#### Your goal:
Retype the lines from the one containing "Tap the alarm" through the end of the lines, inclusive, with nothing changed.
□ □ □
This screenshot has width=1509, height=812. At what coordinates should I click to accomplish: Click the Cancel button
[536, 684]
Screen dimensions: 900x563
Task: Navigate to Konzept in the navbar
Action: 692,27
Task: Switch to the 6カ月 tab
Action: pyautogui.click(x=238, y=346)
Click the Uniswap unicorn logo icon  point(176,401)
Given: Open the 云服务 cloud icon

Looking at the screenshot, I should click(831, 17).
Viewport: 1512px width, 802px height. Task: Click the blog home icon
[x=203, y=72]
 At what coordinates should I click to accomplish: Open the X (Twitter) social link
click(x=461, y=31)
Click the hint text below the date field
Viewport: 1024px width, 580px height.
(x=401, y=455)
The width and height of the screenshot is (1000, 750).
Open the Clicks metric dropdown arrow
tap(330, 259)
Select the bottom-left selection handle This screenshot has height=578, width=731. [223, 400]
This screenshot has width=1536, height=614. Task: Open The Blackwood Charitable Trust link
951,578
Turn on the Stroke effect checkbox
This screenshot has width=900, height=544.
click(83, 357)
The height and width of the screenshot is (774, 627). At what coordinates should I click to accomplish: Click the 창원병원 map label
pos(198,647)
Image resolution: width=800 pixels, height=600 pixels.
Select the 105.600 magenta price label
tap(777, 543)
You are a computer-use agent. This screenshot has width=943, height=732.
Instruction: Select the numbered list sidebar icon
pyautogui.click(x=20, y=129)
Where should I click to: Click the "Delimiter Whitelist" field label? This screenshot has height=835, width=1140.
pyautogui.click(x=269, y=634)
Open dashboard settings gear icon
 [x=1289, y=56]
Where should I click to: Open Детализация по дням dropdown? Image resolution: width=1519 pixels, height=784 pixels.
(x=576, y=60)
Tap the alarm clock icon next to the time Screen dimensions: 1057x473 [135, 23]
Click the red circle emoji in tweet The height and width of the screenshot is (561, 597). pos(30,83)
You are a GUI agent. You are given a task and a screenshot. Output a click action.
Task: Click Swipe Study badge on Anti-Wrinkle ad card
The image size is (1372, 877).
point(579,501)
□ □ □
#### Worked answer:
Tap the alarm clock icon next to the time Screen dimensions: 1057x473 [135, 23]
Click the red circle emoji in tweet The height and width of the screenshot is (561, 597). pos(30,83)
You are a GUI agent. You are given a task and a screenshot. Output a click action.
Task: Click Swipe Study badge on Anti-Wrinkle ad card
The image size is (1372, 877).
point(579,501)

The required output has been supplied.